In a high powered blender (or perhaps a food processor) put in the following for the cheesecake layer:

4 cups of raw cashews

juice of 1 lemon

2 Tablespoons of coconut oil

1/2 cup of raw honey

1 or 2 Tablespoons of water

optional (vanilla, lemon rind, cinnamon)  I did not have this in the above cake but I often do.

And blend under as smooth as possible.  Give it a little taste to see if it is sweet enough for you. I use a vita-mix with the plunger and plunge like mad!  I don’t mind if there are some whole cashews in my cake. Once you are satisfied pour mixture (should be thicker than a smoothie…or like a really really thick smoothie) into a cheesecake pan or even a lasagna pan).  Use a spatula to get all the good stuff out of your blender and to smooth out the top and put the whole thing into the freezer.

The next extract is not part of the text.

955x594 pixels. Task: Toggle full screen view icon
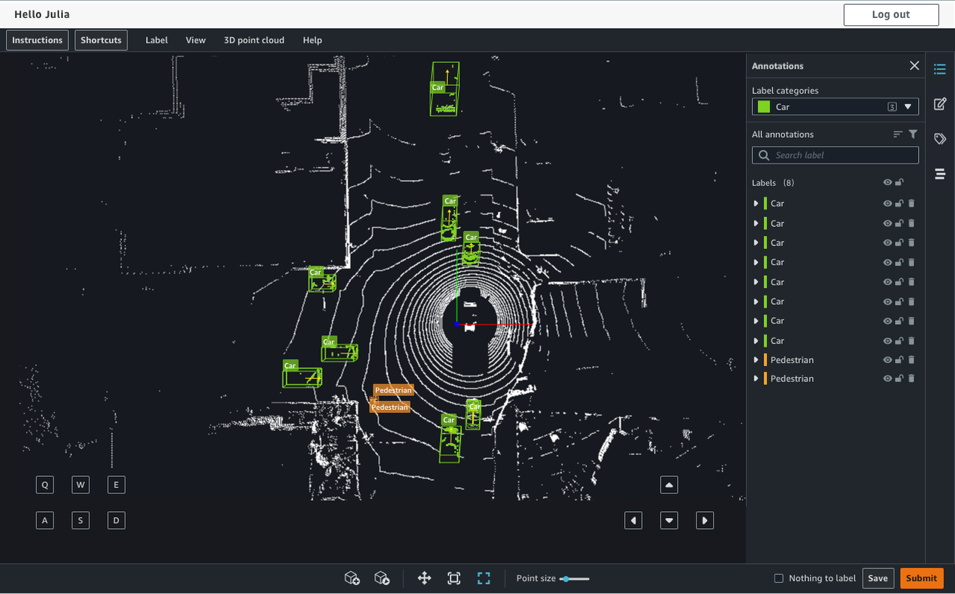[x=484, y=578]
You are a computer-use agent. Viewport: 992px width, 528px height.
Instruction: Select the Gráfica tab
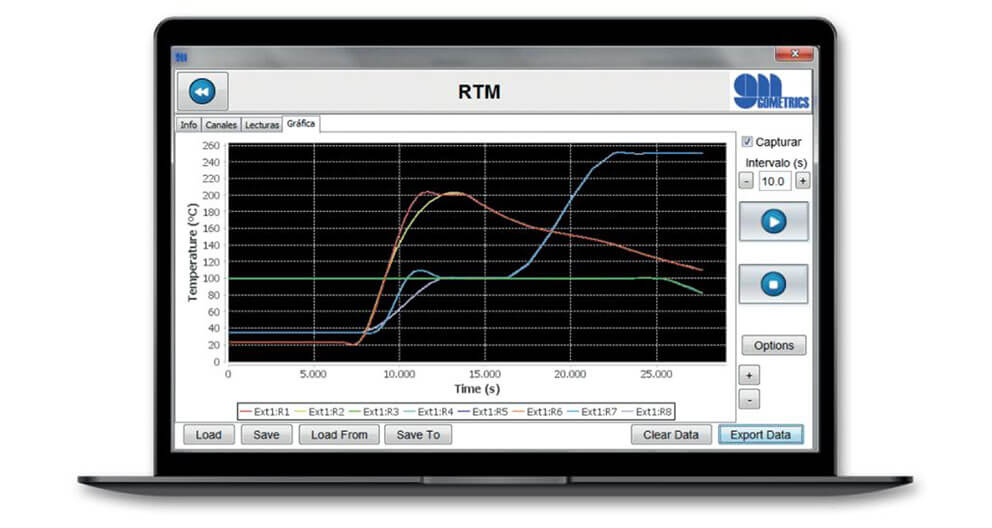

Sour cherry layer  (place in blender)

3 or 4 cups of frozen sour cherries

1/2 cup of coconut milk

3 or 4 Tablespoons of honey (or more if you like)

1 tsp of cinnamon

Blend under nice and smooth.  Poor over bottom layer and freeze

Chocolate layer (make in pot on stove)

4 Tablespoons of coconut oil

1 Tablespoons of cacao butter

2 Tablespoons of honey (or more to taste)

4 Tablespoons of cacao powder

optional (vanilla)

Over a low heat melt these ingredients together.  Poor over cherry layer and freeze.

Freeze overnight!  Serve cool.  Sometimes it takes a good 15 or more minutes to be able to cut into the cake!  But if you wait too long it will begin to return to it’s puddle state!

Enjoy!!!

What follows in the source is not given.